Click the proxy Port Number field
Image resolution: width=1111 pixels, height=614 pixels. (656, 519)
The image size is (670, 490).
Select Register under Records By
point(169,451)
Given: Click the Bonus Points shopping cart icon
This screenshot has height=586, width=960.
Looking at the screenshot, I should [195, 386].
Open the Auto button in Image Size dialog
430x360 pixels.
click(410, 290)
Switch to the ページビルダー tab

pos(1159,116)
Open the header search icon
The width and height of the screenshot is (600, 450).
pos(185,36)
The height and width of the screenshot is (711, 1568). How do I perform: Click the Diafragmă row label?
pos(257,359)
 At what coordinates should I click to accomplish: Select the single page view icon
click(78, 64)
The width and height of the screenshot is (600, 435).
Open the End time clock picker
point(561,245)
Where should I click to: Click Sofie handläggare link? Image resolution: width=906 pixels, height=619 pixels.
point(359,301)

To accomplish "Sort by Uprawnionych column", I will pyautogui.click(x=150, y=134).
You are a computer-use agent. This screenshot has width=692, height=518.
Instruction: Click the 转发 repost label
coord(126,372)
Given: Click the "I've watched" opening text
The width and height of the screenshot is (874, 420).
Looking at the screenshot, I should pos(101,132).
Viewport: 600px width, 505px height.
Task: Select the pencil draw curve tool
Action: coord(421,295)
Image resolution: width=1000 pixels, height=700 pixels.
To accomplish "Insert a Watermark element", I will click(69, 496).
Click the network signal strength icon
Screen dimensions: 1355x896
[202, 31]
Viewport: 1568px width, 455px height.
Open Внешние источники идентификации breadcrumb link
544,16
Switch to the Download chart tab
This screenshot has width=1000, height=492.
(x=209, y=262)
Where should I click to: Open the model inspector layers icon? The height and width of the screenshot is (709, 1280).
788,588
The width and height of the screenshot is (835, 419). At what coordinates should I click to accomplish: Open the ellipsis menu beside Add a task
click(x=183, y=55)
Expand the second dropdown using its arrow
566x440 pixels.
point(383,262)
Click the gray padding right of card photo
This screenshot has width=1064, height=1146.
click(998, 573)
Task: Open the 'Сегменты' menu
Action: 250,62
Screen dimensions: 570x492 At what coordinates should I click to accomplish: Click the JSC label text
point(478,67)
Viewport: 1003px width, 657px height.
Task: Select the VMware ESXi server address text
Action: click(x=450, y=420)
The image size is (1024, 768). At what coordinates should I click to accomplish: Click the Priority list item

» What you are asked to do:
Lines with the string "Given": pick each one out of the material and return it.

» Solution for this problem:
Given: Click the Bonus Points shopping cart icon
Given: Click the "I've watched" opening text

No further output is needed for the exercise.